▶ **Task directions**: State only how many lines of the records contain the string "triangle".

(Materials provided)

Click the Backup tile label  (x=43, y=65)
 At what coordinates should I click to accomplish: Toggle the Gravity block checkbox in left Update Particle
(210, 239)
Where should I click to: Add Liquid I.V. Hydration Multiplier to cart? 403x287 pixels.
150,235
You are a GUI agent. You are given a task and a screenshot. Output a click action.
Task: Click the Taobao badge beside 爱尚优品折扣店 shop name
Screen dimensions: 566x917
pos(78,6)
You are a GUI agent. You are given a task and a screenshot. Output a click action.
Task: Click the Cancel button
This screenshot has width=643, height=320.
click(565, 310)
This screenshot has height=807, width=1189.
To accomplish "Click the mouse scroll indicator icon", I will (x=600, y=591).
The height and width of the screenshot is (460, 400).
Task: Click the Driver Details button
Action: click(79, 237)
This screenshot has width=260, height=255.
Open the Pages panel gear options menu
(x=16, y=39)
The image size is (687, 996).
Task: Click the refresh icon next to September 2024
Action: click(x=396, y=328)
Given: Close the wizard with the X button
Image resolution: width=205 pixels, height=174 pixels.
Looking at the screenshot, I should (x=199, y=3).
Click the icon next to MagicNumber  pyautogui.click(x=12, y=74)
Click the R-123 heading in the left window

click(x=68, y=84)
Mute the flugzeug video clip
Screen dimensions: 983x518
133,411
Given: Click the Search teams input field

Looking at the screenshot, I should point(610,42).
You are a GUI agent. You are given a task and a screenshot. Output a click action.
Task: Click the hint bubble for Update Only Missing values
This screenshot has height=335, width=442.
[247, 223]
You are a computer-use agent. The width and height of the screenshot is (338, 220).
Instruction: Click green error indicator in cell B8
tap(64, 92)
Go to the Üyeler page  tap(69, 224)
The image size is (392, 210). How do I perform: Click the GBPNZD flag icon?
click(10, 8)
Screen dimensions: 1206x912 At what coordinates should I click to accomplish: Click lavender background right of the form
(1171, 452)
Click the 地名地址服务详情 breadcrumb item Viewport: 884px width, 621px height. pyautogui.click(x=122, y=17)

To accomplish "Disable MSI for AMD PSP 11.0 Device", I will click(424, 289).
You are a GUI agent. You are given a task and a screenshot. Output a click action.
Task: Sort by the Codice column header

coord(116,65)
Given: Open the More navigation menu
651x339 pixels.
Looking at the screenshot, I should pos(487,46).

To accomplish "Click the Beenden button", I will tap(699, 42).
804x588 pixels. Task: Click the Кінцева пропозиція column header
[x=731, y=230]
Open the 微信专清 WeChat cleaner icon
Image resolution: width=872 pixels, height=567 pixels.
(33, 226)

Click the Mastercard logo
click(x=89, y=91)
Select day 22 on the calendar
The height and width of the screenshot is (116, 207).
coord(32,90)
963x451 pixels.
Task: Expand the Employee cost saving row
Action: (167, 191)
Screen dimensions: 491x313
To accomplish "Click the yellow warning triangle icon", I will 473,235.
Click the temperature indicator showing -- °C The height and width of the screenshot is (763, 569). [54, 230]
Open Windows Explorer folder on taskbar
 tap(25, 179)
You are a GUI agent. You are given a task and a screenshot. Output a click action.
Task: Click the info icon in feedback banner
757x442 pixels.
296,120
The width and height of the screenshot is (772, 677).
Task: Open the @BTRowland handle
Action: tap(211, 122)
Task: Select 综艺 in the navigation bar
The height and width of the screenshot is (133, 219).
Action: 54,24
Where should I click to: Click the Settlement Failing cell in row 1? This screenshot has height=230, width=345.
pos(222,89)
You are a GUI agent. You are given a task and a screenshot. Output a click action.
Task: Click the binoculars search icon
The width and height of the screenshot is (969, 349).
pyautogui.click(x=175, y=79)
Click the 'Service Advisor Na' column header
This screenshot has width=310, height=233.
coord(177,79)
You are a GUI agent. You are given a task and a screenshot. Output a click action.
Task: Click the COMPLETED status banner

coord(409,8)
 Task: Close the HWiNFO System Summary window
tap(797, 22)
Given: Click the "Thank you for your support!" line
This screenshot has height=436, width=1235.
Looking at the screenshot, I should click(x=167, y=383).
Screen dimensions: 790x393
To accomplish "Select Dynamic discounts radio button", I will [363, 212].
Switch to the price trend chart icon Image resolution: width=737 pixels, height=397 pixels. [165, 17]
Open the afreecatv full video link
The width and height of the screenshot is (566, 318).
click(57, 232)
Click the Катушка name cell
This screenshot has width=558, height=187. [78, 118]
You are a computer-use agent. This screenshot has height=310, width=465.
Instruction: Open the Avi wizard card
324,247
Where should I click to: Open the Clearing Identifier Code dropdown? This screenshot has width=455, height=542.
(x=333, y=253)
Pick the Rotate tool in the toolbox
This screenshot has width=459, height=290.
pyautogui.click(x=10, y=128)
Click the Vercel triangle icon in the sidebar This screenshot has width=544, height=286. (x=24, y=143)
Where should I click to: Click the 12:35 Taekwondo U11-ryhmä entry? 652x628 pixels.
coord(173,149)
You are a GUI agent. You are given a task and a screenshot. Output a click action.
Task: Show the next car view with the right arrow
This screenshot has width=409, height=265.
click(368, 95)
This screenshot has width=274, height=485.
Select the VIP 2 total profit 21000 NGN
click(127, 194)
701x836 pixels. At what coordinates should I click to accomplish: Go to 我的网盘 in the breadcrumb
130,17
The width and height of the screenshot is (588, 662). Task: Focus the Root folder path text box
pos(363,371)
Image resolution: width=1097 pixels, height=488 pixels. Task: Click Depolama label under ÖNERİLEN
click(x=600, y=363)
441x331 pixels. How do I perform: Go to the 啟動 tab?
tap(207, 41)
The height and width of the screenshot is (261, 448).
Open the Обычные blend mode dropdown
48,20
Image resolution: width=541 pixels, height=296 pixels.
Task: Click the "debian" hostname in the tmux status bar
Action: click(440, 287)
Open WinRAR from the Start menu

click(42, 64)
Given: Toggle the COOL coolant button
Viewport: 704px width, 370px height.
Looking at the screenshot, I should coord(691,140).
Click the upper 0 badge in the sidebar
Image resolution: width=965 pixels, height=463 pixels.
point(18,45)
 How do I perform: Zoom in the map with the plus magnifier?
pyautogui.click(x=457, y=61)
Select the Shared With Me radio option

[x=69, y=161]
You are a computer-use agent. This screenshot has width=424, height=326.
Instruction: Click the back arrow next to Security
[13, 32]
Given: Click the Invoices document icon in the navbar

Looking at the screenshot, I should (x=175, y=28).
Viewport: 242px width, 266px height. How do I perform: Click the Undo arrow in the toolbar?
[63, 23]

(End Materials provided)

▶ **Exercise solution**: 2